Conchas are sweet Mexican rolls. The word means seashells. With a cup of El Cardenal's famous bitter hot chocolate, redolent of cinammon and almond.


This is nata, which is fresh cream. Creamy cream that you slather on a bun called a bolillo, which has just arrived piping hot from the oven. You sprinkle sugar on top and then you die of happiness. 

I don't think there is another country on Earth that prepares eggs in more ways than Mexico. These are scrambled eggs with ham en cazuela swimming in a hot red salsa made in the molcajete, with bits of fried tortillas and two slices of Panela cheese. It was pretty spicy but sublime. 

I'll take Manhattan. The poor owner would never get the irony of naming his fruit cocktail stand after an island where the fruit SUCKS.

At La Capital, a fantastic newfangled cantina in the Condesa neighborhood, where yours truly was born and raised, this classic staple of Mexican home cooking, fideo seco (vermicelli in reduced chicken and tomato based broth), is presented in a very fancy way with delicious ripe avocados and dots of cream. On top, shredded dry chile guajillo. 


La piece de resistance: pescado zarandeado, for which I don't have a suitable translation, a whole fish rubbed with achiote (I assume) and gentle spices, with a fantastic chipotle mayo on the side, served with red rice and beans. 
We also had extremely colorful and delicious shrimp escabeche tostadas and tuna tiradito, but I was so busy eating I forgot to snap pictures.


It was my friend Lani's birthday and he couldn't decide if he wanted humble tacos or a more celebratory experience. He opted for the latter, so we went to Pujol, a most renowned nouvelle Mexican food restaurant, where you can eat the tacos in the form of liquid foam, as in this surprising "gringa". The gringa is usually a taco al pastor (pork in a spit) with melted cheese (and garnish of cilantro, onion and pineapple, plus your choice of salsa).
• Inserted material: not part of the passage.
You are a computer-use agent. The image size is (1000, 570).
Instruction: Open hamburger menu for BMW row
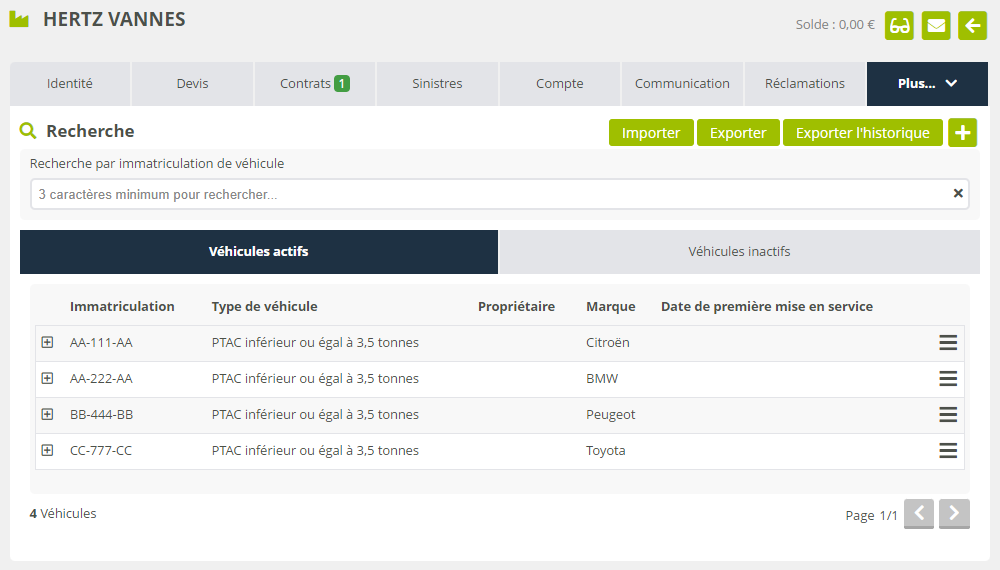pos(948,379)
At Pujol it's a foam of cilantro on top and and below it the exact essence of the flavor of the gringa in a shot glass. Lots of fun and I bet much less caloric than the actual gringa. As you can see, we also had martinis. 

My appetizer was a tamal de cuitlacoche, which is the corn fungus also known as Mexican truffle. It was covered with a foam of Oaxaca cheese, which is like the Mexican version of mozzarella. To be honest, the tamal itself was subtle and delicious but the foam was not very successful.  Quite frankly, authentic Mexican food is more amazing and sophisticated than anything anybody can ever invent, but chef Enrique Olvera gets brownie points for trying. 

This was fish Pastor style, with a delicious coat of adobo, puree of pineapple and chunks of pineapple with onion, cilantro and chili. It tasted like tacos al pastor (which, if you must know, is what Anthony Bourdain loved best when he was in Mexico City) and it came with house made tortillas, which were plump and fabulous. The next two days I had actual tacos al pastor, the original pork, chicken and a new version made with beef that was pretty awesome. I am sticking with the tacos. I don't know how I have managed to live in New York for 18 years without decent tacos al pastor. I honestly don't. 
After my visit to Pujol I now understand why restaurants in Mexico are usually flooded with light, even at dinner: you have to see the colors of the food. They are part of the deal. Pujol is in semi darkness, which is unfortunate, because my pictures suck and because that is not the point.   

My friends also had: Aguachile de pulpo. Olvera's version of an octopus dish.

Beef tongue in an olive sauce. This was excellent. 

Lani had this amazing red snapper in some sort of mild chile sauce. For dessert, I ordered 3 leches sponge (cake), again a pretty pedestrian dish deconstructed. The best part was the specks of intense raspberry jelly. 


  1. Love the food pictures! I'd love to have some crepas de huitlacoche right now! We used to have the best at a (now defunct) restaurant in Monterrey!

  2. Where was the pescado zarandeado pic taken? I want to eat that . .and I will treat anyone to same for the name and address . .was it La Capital?

  3. JD, indeed it was at La Capital, which is on Nuevo Leon almost corner with Campeche.